Come è nata l’idea di fare il Sicily GeoTour?
Avevamo deciso di passare 15 giorni in Sicilia. La prima settimana in barca attorno alle isole Eolie, la seconda settimana facendo un tour della Sicilia via terra, visitando Palermo, Trapani, Agrigento, Siracusa e Acireale. Mentre pensavamo al tour di terra, abbiamo visto che c’era questa possibilità del Sicily GeoTour. Dal momento che ci piace molto camminare, siamo stati felici di scoprire che le cache del GeoTour erano tutte nelle Riserve naturalistiche.

Eravate mai stati in questi luoghi prima?
No, è stata la nostra prima volta in Sicilia. E anche il nostro primo GeoTour.

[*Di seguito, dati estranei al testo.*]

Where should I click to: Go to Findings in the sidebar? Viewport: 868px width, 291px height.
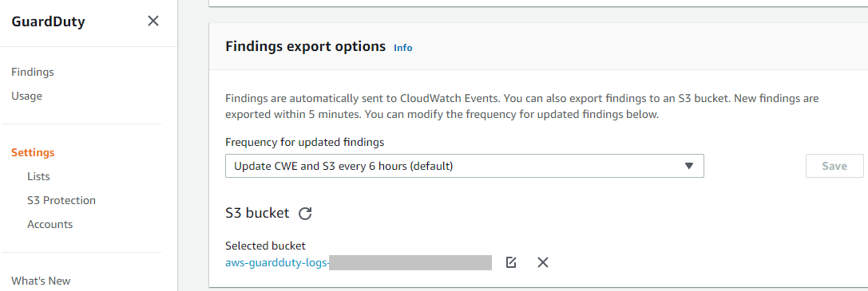pos(33,72)
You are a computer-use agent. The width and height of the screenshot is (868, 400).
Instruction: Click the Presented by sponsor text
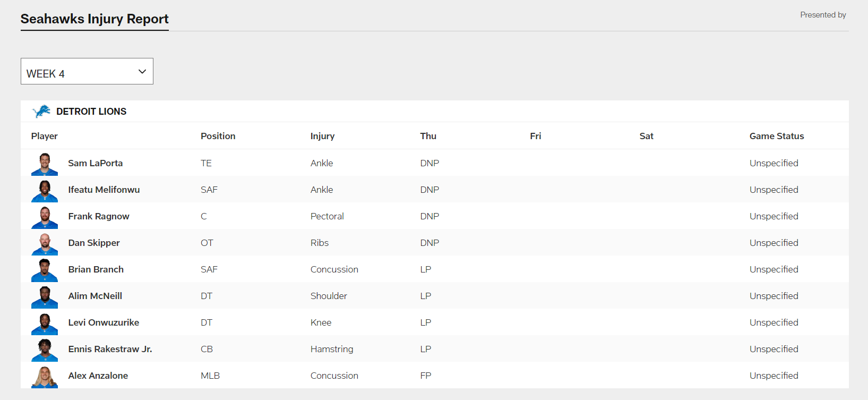(823, 15)
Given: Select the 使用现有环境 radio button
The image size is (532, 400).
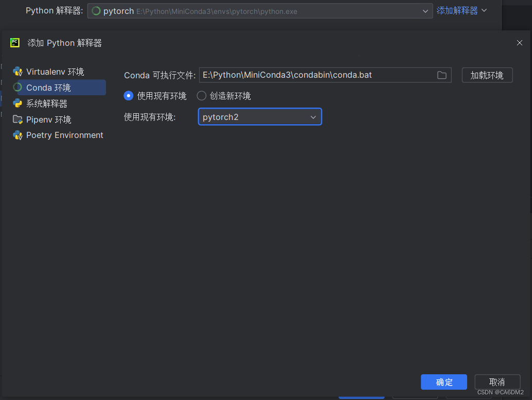Looking at the screenshot, I should click(x=128, y=96).
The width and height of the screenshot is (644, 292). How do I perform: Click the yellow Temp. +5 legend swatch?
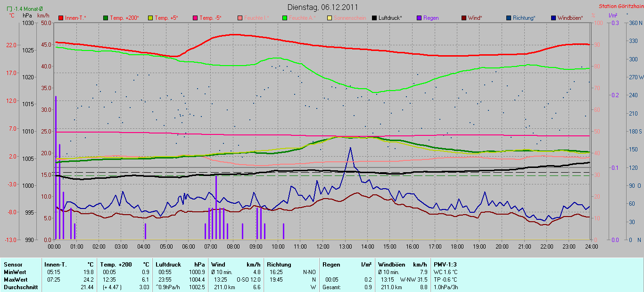[150, 18]
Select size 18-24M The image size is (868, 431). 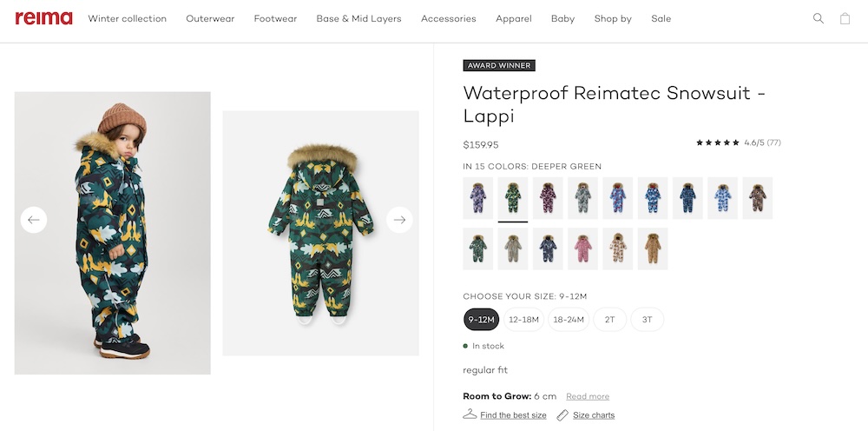click(569, 320)
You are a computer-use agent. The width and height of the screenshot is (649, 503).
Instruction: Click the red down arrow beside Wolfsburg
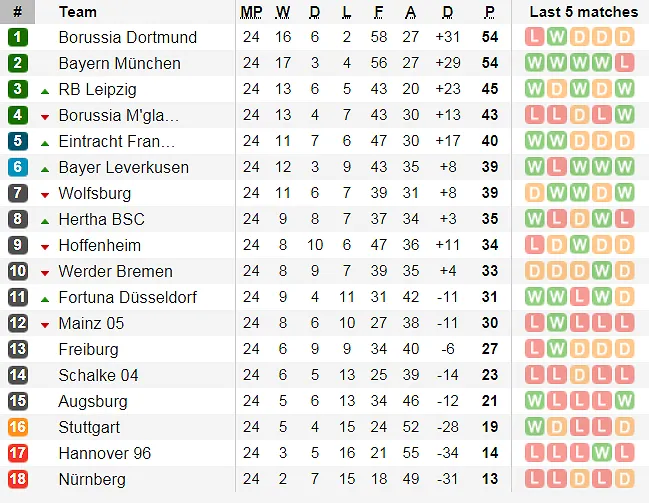click(x=45, y=194)
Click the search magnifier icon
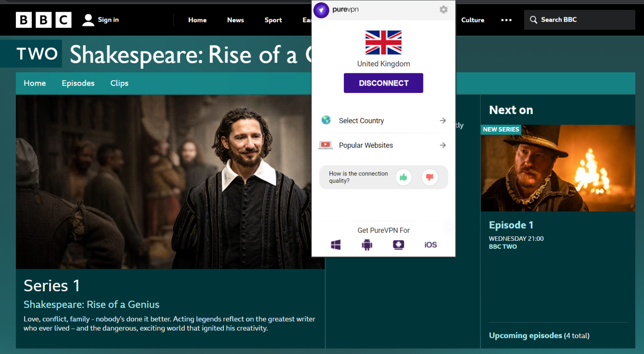Viewport: 644px width, 354px height. 533,19
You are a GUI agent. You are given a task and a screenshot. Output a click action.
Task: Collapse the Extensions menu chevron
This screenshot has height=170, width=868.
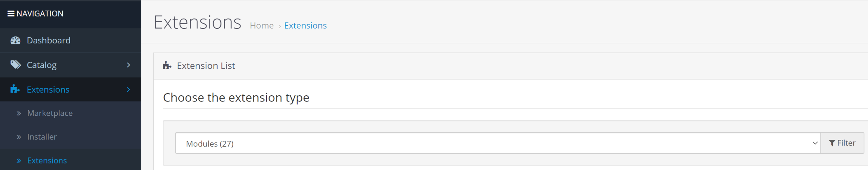(129, 90)
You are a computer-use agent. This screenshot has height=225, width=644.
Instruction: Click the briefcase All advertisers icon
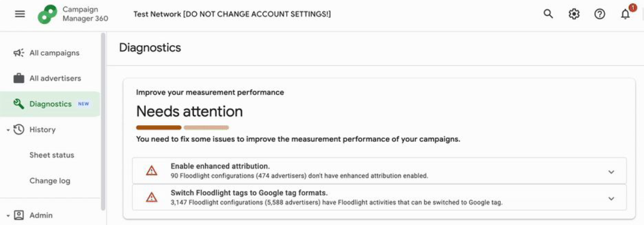coord(19,78)
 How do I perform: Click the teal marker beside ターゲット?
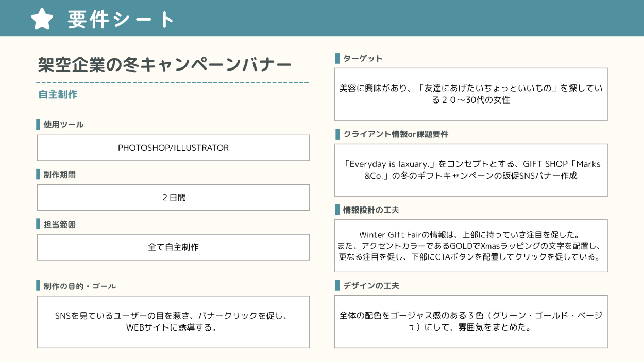coord(337,58)
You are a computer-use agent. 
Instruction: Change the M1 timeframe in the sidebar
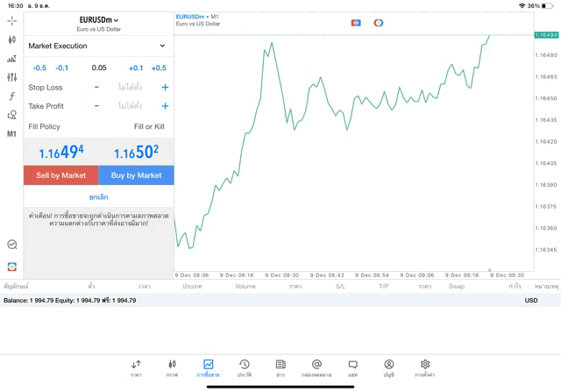pyautogui.click(x=11, y=134)
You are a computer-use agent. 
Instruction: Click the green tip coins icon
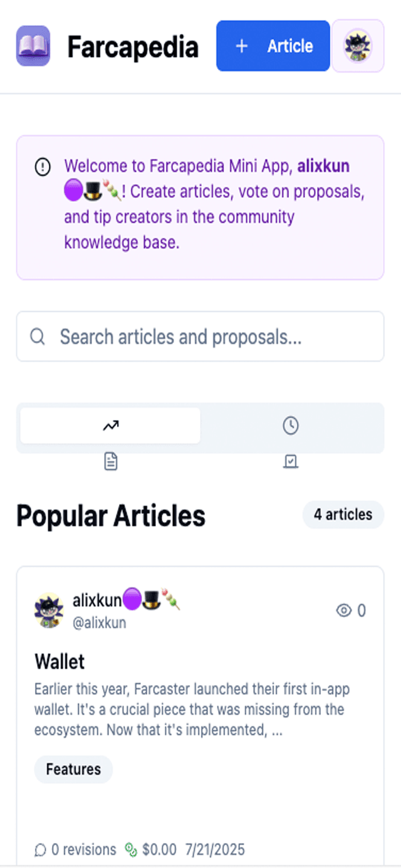pyautogui.click(x=130, y=850)
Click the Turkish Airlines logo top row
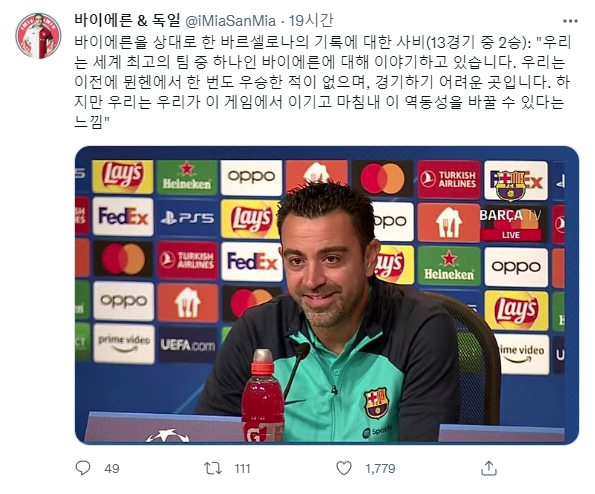Viewport: 595px width, 494px height. click(449, 179)
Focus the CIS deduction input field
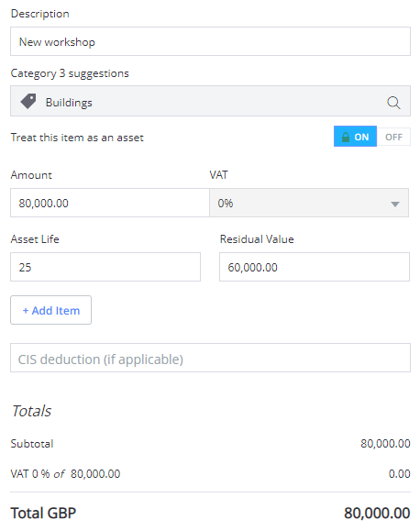The width and height of the screenshot is (420, 531). (x=210, y=358)
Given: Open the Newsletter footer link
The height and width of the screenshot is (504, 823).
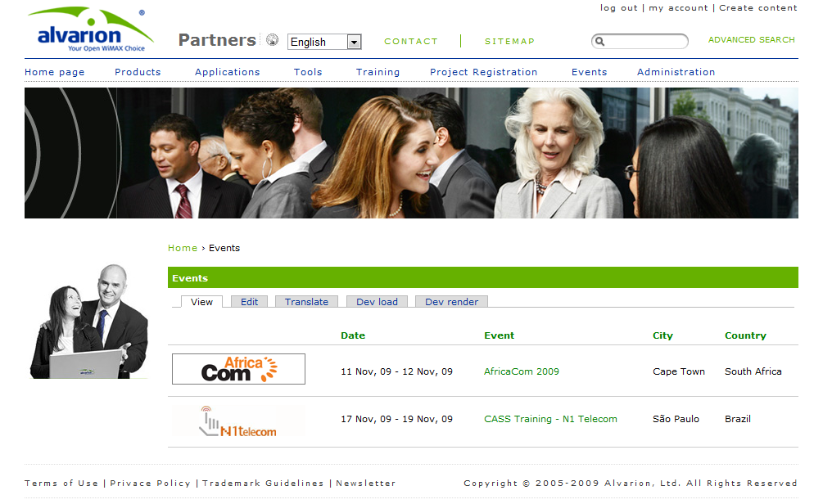Looking at the screenshot, I should tap(366, 483).
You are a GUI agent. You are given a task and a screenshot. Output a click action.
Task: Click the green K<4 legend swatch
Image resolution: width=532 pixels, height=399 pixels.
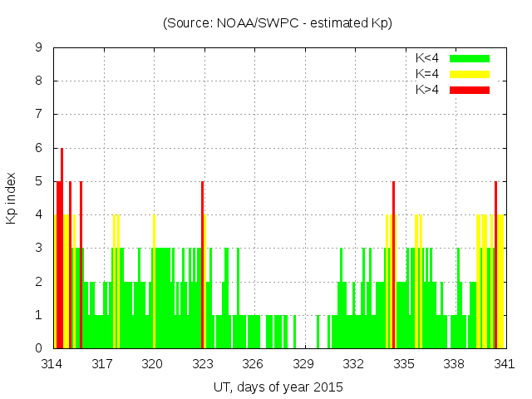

La cache più bella del SicilyGeoTour?
Tutte le caches sono posizionate in posti magnifici. Aurélien ha preferito le caches nascoste nella Riserva dello Zingaro. Virginie ha apprezzato molto quelle della Riserva della Ficuzza, un luogo affascinante, con i suoi paesaggi infiniti e il piccolo paese di Ficuzza.

La cache più avventurosa?
Tutte le cache alla Ficuzza sono state avventurose perché le abbiamo raggiunte tutte a piedi.

Un episodio divertente durante il Sicily GeoTour?
Più che episodi divertenti dobbiamo parlare di momenti belli che abbiamo vissuto. Uno di questi è stato incontrare la guardia alla torretta di avvistamento a Portella di vento (posto magnifico) che ci ha chiesto se stavamo cercando il tesoro. Lui parlava solo italiano, ma a gesti ci siamo capiti lo stesso!